Why You Need a Home Inspection

By Jamie Pilote. Timber Home Inspection

You and your agent have looked at 100s of houses online and walked more than you care to remember over the last several weeks. You’ve finally found the one. Do you really need to get it inspected as well?  The moving process can be expensive and everyone is pressed for time, but skipping the inspection could mean more than just missing out on a full understanding of the condition of the home. It may even mean missing out on opportunities before you close.

But, I’m Buying a New House
Even if you’ve made an offer on a newly constructed or a newly renovated home, an inspection can save you thousands in future repairs. Disconnected duct work or leaky drains are found even in a newly constructed home. Renovated or flipped homes may camouflage more serious issues with fresh paint, solid surface countertops, and shiny flooring. A brand-new HVAC unit attached to decades old supply ducts may keep your crawl space nice and comfortable but may leave your home’s interior lacking in heat or A/C. New electrical outlets and light fixtures may look better than the original beige and brass but may be hiding inappropriate or even dangerous wiring.

An Inspection Can Save You Money
In addition to understanding the actual condition of your next home, a home inspection may also allow you and your agent to negotiate a better deal after receiving your inspection report. In certain price points in Middle Tennessee, where buyers have little to no leverage, issues noted in the inspection report can allow you to negotiate anything from repairs to a decrease in the sales price of the home. Moving these potential liabilities from your list of concerns after closing over to the seller before they move out can help to reduce the stress level of the moving process and keep your moving expenses down.

Won’t the Appraisal Tell Me if Anything is Wrong?
Your appraisal is not the same as a home inspection. Your appraisal is ordered by your mortgage lender to make sure the value of the property justifies the amount of money they are allowing you to borrow to purchase it. Often, the appraiser may not even physically look at the home at all; he/she may only compare the contract price on your home to the recent sales prices of similar properties in the area. While this is an important part of the home buying process, it is certainly not a replacement for an inspection.

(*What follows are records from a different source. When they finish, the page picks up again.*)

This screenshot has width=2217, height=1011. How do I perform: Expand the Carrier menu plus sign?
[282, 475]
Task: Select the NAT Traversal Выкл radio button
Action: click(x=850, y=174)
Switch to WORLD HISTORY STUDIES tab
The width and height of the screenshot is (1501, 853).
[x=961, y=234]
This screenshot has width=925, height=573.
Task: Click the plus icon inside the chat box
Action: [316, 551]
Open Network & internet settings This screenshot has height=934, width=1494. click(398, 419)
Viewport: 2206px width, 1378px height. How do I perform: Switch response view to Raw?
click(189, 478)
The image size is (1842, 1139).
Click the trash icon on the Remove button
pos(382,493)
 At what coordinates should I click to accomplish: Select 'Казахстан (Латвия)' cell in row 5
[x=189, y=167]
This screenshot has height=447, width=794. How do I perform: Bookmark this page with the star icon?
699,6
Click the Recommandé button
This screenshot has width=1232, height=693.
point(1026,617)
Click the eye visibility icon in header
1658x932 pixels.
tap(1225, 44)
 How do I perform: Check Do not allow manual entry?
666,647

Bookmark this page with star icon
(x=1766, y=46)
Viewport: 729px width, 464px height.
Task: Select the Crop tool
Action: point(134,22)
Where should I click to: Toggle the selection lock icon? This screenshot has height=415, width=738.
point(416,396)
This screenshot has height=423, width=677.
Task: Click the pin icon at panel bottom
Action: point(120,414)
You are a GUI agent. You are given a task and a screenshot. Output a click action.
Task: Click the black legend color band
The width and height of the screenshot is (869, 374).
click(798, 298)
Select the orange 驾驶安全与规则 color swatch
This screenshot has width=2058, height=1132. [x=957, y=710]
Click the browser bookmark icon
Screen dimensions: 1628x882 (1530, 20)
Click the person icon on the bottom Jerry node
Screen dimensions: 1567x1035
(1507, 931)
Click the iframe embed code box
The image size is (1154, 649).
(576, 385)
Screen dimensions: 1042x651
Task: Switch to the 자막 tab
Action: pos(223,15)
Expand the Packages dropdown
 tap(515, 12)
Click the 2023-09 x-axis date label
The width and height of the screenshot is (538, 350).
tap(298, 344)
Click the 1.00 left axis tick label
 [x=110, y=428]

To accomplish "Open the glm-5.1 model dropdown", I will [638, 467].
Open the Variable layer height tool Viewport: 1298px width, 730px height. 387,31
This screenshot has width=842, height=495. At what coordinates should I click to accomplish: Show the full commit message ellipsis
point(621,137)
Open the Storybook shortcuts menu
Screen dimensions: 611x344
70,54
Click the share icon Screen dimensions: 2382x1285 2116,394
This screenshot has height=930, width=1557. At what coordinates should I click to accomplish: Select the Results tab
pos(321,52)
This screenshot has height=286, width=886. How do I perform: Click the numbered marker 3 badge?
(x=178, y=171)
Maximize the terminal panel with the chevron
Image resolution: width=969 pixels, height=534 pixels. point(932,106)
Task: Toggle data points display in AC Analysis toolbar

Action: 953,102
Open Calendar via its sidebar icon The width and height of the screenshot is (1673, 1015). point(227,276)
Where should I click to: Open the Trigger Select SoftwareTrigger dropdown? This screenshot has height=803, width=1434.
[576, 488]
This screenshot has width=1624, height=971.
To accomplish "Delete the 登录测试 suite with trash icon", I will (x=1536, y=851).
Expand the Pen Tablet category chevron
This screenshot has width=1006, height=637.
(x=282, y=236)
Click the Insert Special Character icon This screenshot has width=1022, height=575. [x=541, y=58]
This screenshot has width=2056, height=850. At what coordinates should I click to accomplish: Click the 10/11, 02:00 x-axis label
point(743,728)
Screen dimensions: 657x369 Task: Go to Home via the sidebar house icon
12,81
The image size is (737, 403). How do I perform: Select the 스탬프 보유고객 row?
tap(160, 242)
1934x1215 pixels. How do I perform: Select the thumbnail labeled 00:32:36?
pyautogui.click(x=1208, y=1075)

Should I Inspect as a Seller?
On the sales side it may be beneficial to have your home inspected before going to market. Understanding what a buyer or buyer’s home inspector may find before the fact can help prepare for or even eliminate those issues that may cause a potential buyer from cancelling the contract and moving on to the next home. Many issues found in a home inspection report can be handled with little effort or money. A Major Systems Inspection can help identify any of the larger price point issues that may scare potential buyers away. You and your agent will put a lot of effort in to attracting the right buyer for your home. A pre-listing inspection can help you avoid stumbling blocks once you’ve found them.

Safe and Secure
Every home comes with regular maintenance tasks and ongoing expenses, but adding a bathroom sub floor repair or foundation re-support to your list of moving expenses may blow the budget. In a hot market like ours, your agent can help you find ways to stand out in a crowd of offers. Throwing out your inspection contingency could end up being a very expensive one, while a professional home inspector’s report could leave you feeling confident and secure in your new dream home.